# Data excerpts
• • • • • • •

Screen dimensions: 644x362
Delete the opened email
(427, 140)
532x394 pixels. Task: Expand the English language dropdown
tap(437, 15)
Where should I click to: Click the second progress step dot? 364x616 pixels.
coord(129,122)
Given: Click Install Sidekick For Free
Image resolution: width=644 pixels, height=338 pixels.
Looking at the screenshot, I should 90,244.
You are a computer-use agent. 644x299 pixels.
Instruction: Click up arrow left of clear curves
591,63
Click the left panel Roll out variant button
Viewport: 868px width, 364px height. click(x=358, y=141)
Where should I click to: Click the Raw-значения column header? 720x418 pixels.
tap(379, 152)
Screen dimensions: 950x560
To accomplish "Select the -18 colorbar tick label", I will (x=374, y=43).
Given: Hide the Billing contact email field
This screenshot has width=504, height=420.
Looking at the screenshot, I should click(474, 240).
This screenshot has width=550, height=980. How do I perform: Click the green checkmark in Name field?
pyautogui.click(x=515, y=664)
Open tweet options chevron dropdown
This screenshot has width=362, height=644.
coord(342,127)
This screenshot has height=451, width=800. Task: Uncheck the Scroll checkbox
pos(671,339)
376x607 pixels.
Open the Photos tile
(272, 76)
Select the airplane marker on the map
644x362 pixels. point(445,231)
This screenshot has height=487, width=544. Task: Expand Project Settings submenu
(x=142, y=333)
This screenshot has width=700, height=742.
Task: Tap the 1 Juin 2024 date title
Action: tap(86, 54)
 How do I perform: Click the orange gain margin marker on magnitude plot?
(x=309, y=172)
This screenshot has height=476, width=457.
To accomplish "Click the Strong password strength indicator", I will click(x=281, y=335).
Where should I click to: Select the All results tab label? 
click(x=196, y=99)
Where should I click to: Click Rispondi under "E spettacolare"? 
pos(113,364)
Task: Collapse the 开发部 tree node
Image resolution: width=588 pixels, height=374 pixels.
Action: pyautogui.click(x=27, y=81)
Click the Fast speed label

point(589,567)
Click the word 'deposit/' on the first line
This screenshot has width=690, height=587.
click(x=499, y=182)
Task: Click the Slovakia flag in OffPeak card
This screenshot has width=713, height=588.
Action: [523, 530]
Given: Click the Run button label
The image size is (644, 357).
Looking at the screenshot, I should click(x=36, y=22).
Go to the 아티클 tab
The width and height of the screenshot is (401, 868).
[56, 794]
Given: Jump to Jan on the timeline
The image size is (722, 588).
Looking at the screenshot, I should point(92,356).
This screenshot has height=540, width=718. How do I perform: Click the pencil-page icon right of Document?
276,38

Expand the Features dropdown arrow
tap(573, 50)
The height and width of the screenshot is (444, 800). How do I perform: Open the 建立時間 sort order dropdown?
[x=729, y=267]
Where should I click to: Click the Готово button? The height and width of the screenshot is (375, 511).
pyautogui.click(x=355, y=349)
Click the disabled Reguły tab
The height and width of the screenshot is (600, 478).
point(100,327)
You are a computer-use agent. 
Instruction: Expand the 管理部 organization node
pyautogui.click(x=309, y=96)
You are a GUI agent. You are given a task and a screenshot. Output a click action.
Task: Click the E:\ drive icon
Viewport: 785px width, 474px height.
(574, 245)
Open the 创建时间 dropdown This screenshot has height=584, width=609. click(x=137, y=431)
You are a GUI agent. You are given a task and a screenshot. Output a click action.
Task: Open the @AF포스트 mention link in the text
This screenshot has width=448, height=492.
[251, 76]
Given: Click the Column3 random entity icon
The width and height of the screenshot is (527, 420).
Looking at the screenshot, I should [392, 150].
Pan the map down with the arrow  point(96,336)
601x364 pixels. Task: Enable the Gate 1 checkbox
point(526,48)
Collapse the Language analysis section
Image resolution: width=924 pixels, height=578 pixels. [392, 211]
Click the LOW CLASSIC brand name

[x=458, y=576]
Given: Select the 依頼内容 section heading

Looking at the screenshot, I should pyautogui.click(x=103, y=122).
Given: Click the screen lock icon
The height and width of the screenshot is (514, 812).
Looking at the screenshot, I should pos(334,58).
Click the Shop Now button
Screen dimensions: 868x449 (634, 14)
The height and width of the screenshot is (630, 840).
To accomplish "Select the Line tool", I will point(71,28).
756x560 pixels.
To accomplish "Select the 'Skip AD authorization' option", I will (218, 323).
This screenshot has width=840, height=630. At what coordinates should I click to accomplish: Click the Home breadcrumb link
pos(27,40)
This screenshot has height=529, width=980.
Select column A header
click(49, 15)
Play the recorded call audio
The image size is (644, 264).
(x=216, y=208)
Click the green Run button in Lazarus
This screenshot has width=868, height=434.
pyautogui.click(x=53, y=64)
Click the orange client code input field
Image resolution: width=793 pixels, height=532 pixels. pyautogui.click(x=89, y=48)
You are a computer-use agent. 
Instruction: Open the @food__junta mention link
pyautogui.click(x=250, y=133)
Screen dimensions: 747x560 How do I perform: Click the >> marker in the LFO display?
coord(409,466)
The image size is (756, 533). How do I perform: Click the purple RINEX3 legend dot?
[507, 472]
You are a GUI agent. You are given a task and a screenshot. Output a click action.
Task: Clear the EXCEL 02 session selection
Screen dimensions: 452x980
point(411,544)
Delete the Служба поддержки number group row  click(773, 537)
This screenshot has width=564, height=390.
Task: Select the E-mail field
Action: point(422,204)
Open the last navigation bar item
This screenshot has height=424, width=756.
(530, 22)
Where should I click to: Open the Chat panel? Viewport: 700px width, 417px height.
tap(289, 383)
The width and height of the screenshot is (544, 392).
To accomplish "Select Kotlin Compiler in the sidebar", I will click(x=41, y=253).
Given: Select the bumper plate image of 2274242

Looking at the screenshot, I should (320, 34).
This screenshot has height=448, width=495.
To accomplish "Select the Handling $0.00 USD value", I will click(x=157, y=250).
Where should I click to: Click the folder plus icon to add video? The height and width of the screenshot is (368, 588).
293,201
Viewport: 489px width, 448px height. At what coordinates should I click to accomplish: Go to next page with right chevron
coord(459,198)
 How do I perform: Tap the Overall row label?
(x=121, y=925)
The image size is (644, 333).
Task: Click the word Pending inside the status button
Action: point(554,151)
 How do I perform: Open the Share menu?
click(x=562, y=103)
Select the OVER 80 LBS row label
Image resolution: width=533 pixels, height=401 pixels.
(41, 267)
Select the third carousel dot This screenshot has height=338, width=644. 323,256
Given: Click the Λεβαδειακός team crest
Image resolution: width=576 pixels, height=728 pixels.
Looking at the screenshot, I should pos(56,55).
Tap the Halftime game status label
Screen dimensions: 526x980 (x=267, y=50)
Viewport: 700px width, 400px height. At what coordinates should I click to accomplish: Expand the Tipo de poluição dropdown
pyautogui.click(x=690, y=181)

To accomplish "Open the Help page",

• • • • • • •

# What to work on
Beginning with the very first line of the material above, give each line again exactly, ending with the line that contains "Screen dimensions: 950x560".

# Result for this task
Screen dimensions: 644x362
Delete the opened email
(427, 140)
532x394 pixels. Task: Expand the English language dropdown
tap(437, 15)
Where should I click to: Click the second progress step dot? 364x616 pixels.
coord(129,122)
Given: Click Install Sidekick For Free
Image resolution: width=644 pixels, height=338 pixels.
Looking at the screenshot, I should 90,244.
You are a computer-use agent. 644x299 pixels.
Instruction: Click up arrow left of clear curves
591,63
Click the left panel Roll out variant button
Viewport: 868px width, 364px height. click(x=358, y=141)
Where should I click to: Click the Raw-значения column header? 720x418 pixels.
tap(379, 152)
Screen dimensions: 950x560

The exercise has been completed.